La réglementation impose de couvrir a minima le scope 1 (émissions directes, liées aux installations et véhicules contrôlés par l’organisation) et le scope 2 (émissions indirectes liées à l’énergie achetée : électricité, chaleur, vapeur).
Le scope 3 (autres émissions indirectes : achats, transport, déplacements, usage et fin de vie des produits) reste pour l’instant optionnel dans le cadre réglementaire français, mais il est de plus en plus attendu. De nombreuses organisations choisissent de l’intégrer volontairement afin d’avoir une vision complète de leur empreinte carbone et d’anticiper les obligations européennes à venir (CSRD).
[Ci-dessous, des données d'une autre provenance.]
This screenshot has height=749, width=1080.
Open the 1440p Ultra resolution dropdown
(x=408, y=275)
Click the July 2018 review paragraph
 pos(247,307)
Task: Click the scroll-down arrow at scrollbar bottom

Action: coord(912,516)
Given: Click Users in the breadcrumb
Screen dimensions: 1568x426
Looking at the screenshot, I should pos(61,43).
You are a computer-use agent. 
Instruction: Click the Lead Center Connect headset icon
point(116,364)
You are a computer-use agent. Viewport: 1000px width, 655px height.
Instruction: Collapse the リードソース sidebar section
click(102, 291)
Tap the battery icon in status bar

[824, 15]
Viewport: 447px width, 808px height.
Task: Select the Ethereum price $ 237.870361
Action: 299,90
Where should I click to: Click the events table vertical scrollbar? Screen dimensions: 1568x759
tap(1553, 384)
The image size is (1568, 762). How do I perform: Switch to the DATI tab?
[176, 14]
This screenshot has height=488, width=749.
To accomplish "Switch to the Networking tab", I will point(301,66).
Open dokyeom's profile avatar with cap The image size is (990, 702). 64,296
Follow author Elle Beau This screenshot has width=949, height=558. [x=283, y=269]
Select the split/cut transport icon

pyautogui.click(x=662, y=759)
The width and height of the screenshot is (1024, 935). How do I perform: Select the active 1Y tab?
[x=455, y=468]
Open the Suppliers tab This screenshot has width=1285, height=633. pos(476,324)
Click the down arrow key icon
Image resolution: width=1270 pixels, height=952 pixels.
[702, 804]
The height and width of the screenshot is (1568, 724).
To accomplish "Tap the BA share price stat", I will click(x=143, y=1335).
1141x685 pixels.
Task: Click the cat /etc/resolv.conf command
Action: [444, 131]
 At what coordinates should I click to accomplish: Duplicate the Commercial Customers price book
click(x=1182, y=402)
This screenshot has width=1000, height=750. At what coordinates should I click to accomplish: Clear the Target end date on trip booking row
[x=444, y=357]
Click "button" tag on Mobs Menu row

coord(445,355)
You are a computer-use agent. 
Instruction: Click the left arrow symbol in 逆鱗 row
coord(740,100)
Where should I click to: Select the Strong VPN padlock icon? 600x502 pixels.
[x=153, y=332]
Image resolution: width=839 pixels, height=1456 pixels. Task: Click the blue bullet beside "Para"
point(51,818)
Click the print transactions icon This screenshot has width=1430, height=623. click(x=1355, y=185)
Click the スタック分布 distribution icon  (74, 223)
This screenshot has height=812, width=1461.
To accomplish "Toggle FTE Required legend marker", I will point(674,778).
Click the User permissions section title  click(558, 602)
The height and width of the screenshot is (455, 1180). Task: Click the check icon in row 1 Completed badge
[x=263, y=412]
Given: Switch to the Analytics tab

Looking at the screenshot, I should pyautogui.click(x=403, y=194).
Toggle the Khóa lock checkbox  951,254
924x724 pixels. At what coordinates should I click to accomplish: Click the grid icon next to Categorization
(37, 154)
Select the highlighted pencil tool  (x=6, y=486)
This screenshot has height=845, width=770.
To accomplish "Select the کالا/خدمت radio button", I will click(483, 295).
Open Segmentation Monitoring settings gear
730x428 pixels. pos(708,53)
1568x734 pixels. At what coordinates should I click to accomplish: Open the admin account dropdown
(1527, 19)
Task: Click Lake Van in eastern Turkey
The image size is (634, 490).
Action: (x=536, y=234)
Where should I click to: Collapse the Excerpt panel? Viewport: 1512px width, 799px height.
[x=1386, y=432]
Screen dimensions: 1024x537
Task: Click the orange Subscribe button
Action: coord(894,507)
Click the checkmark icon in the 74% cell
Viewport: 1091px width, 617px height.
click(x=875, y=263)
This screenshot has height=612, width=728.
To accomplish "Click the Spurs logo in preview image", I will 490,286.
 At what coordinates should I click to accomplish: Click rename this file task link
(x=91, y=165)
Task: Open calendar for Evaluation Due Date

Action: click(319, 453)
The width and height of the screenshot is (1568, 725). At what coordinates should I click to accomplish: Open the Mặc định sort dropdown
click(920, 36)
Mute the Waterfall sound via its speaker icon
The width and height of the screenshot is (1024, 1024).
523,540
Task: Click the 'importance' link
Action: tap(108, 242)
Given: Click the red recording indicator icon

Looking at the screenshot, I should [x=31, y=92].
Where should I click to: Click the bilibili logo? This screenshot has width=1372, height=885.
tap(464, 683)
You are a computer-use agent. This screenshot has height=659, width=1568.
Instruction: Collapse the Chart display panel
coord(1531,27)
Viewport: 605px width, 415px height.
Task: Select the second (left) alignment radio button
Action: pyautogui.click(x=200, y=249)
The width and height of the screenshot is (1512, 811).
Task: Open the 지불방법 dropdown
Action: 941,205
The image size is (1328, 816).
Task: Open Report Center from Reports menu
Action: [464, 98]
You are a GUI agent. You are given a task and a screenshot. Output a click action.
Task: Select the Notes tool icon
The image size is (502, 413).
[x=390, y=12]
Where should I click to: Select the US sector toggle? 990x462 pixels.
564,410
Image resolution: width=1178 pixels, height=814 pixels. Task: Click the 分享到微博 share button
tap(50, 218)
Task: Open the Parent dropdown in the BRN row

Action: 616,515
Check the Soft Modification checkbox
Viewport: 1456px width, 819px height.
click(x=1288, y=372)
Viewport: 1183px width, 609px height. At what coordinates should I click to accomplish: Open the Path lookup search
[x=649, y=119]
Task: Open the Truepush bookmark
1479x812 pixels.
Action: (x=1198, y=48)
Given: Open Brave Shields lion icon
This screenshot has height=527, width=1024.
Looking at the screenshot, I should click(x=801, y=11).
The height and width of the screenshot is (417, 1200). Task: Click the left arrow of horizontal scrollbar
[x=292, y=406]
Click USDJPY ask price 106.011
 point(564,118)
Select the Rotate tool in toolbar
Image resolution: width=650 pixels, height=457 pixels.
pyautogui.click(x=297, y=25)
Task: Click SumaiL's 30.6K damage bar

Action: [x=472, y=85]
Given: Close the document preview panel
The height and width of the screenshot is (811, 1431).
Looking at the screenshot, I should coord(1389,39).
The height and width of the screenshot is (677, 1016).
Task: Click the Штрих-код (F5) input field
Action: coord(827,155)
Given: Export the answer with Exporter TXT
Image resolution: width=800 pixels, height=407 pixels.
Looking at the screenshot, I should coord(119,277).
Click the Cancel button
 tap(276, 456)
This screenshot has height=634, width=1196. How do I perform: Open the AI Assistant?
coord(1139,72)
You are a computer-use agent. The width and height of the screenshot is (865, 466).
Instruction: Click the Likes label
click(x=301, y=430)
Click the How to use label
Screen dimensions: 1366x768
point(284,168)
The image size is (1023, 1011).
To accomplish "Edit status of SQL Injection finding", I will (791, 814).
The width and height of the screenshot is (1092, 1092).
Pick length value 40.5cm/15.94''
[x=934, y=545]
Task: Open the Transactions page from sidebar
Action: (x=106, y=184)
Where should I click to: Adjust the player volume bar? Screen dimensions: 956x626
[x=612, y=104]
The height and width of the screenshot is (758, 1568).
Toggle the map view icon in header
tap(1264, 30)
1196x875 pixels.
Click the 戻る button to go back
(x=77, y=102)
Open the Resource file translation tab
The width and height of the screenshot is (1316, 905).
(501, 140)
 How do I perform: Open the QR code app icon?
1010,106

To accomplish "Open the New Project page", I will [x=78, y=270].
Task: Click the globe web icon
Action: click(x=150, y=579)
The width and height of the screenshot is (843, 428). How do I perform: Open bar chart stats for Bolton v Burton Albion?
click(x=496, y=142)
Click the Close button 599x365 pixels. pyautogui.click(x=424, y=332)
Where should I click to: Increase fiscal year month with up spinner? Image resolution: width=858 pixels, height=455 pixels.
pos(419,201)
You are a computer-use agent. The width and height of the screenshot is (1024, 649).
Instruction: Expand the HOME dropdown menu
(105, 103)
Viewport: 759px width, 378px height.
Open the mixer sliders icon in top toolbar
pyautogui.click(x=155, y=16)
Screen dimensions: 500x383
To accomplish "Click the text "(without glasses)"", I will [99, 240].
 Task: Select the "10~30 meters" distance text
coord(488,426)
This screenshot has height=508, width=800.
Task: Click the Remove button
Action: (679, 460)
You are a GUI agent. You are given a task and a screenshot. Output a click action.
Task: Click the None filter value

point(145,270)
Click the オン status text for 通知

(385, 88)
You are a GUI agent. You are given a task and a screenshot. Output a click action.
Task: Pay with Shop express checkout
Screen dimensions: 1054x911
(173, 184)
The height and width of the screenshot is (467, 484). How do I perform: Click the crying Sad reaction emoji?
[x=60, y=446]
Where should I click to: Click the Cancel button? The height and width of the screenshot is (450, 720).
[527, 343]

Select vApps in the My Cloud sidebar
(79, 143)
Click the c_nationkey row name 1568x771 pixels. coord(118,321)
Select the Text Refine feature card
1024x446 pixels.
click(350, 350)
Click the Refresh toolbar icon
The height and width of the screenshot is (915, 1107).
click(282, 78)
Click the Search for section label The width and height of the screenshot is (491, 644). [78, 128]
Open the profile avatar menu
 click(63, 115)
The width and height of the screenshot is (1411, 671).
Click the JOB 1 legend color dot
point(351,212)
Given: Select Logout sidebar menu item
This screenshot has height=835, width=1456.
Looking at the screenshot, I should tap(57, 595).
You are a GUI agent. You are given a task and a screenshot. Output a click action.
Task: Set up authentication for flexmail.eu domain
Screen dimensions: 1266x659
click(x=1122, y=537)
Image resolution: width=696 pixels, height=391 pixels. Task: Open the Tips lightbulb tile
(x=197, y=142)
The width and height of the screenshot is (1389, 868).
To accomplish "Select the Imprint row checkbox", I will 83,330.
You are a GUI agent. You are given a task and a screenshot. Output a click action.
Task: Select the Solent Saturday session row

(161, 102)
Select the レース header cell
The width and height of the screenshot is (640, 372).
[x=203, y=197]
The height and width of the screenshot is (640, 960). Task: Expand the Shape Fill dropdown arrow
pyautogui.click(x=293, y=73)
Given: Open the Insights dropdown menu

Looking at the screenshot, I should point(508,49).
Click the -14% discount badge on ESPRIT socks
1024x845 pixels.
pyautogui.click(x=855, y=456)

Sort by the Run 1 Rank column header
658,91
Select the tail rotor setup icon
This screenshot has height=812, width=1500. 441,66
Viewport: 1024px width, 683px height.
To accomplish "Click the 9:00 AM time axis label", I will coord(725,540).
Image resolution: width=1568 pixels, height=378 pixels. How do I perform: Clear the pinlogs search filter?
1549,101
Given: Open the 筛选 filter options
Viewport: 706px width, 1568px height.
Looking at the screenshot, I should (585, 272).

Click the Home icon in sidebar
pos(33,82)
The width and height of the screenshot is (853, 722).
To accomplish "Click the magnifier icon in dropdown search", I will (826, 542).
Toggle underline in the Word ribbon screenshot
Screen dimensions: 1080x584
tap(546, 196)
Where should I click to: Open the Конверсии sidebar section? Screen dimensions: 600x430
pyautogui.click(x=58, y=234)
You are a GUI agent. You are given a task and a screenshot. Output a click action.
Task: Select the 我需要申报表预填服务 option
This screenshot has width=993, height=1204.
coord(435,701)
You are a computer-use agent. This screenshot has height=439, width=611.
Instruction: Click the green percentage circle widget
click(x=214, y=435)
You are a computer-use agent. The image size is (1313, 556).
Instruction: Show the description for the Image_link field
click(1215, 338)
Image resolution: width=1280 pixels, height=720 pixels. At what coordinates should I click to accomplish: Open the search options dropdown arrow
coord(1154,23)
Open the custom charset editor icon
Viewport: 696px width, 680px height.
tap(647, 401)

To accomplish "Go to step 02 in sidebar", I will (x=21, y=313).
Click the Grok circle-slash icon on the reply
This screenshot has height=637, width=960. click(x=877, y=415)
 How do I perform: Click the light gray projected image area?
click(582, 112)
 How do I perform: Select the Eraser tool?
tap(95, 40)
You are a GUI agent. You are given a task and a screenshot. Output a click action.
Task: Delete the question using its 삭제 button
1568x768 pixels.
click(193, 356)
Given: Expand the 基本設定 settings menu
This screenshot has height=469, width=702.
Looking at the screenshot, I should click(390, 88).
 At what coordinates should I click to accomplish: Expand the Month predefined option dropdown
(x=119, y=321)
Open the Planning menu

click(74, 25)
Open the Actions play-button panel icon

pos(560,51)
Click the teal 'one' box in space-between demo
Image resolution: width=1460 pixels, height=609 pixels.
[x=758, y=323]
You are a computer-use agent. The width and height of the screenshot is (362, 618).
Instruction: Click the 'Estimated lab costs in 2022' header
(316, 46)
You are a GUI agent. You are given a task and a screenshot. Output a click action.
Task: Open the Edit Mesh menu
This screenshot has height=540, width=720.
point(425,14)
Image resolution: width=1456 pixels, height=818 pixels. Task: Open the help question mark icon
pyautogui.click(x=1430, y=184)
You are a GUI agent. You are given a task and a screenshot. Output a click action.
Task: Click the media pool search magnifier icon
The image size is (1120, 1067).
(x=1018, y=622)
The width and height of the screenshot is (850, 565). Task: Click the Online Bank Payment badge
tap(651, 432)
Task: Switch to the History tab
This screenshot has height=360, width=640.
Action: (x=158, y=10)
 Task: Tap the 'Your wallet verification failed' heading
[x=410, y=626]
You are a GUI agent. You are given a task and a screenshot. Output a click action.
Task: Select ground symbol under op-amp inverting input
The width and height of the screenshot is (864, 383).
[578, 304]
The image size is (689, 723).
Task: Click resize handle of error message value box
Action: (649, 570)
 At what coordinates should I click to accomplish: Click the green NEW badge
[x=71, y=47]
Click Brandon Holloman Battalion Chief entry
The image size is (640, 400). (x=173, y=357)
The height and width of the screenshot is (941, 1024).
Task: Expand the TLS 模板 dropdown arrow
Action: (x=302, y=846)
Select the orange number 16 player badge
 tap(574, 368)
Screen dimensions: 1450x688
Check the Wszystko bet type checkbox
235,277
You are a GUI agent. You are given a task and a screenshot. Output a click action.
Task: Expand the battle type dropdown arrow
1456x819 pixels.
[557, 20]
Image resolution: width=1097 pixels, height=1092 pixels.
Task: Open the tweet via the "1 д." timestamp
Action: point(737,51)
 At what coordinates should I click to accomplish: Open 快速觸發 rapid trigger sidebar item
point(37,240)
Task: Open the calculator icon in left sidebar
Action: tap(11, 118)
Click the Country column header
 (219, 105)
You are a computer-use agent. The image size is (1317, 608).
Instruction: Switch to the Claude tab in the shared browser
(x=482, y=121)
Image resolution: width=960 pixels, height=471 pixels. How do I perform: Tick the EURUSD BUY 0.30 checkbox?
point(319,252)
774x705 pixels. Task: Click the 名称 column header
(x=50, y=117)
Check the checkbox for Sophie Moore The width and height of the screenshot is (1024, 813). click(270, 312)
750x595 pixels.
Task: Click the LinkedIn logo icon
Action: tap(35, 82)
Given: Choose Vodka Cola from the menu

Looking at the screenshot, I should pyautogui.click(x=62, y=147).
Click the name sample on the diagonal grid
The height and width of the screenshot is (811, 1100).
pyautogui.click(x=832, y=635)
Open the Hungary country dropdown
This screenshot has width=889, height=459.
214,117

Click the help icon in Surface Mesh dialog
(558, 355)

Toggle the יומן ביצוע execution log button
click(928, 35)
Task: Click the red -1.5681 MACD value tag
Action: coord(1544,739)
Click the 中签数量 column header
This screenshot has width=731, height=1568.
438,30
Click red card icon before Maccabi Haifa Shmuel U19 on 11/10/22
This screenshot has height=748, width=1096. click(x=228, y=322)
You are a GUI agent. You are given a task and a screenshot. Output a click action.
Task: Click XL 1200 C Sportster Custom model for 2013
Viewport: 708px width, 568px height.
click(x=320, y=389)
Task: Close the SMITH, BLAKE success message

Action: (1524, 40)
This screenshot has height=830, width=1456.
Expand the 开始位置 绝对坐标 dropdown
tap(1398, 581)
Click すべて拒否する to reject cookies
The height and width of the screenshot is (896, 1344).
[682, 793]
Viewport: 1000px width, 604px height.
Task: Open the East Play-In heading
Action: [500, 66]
Y a-t-il des spécificités sectorielles ?

La méthodologie réglementaire est la même pour tous, mais certains secteurs sont particulièrement concernés par l’enjeu carbone en raison de leur poids dans les émissions nationales. L’industrie lourde, l’énergie, le transport et le bâtiment font partie des secteurs où les attentes en matière de transparence et de trajectoires de réduction sont les plus fortes. Certaines filières disposent également de méthodologies sectorielles spécifiques ou d’outils complémentaires, permettant d’aller plus loin que les obligations minimales.

Fréquence et obligations de publication

La fréquence de réalisation varie selon les acteurs : tous les 4 ans pour les entreprises et tous les 3 ans pour les établissements publics et les collectivités. Les résultats doivent ensuite être transmis à l’ADEME et publiés sur la plateforme nationale dédiée, afin de garantir transparence et comparabilité.

Une réglementation en évolution

La réglementation évolue régulièrement pour être plus exigeante. Elle pousse désormais les organisations à élargir leur analyse au scope 3, s’aligne sur la future directive européenne CSRD, et s’inspire des standards internationaux comme le GHG Protocol ou la SBTi.

Plus qu’une contrainte, une opportunité

Bien plus qu’une obligation réglementaire, le BEGES représente un véritable levier stratégique pour les organisations. En mesurant leurs émissions, elles identifient leurs principaux postes d’impacts et peuvent hiérarchiser les actions à mettre en place pour réduire leur empreinte carbone : efficacité énergétique, évolution des modes de production, mobilité durable, achats responsables ou encore optimisation logistique. Cet outil favorise ainsi une démarche structurée et priorisée, qui dépasse le simple exercice administratif.

Surtout, le BEGES s’inscrit pleinement dans le cadre des Accords de Paris, qui visent à limiter le réchauffement climatique à +1,5 °C par rapport à l’ère préindustrielle. Pour y parvenir, chaque organisation doit définir une trajectoire de réduction de ses émissions alignée avec les objectifs nationaux et internationaux. Le BEGES constitue alors la première étape incontournable : il fournit la base de référence indispensable pour construire une stratégie climat robuste, établir des objectifs intermédiaires (à court, moyen et long terme) et piloter les progrès dans le temps.

En anticipant les risques liés au changement climatique (hausse des coûts de l’énergie, évolution réglementaire, attentes des clients et investisseurs, vulnérabilité des chaînes d’approvisionnement), les entreprises et les collectivités renforcent leur résilience économique et sociale. À l’inverse, ignorer cette dynamique reviendrait à s’exposer à des contraintes accrues et à une perte de compétitivité dans un monde en transition.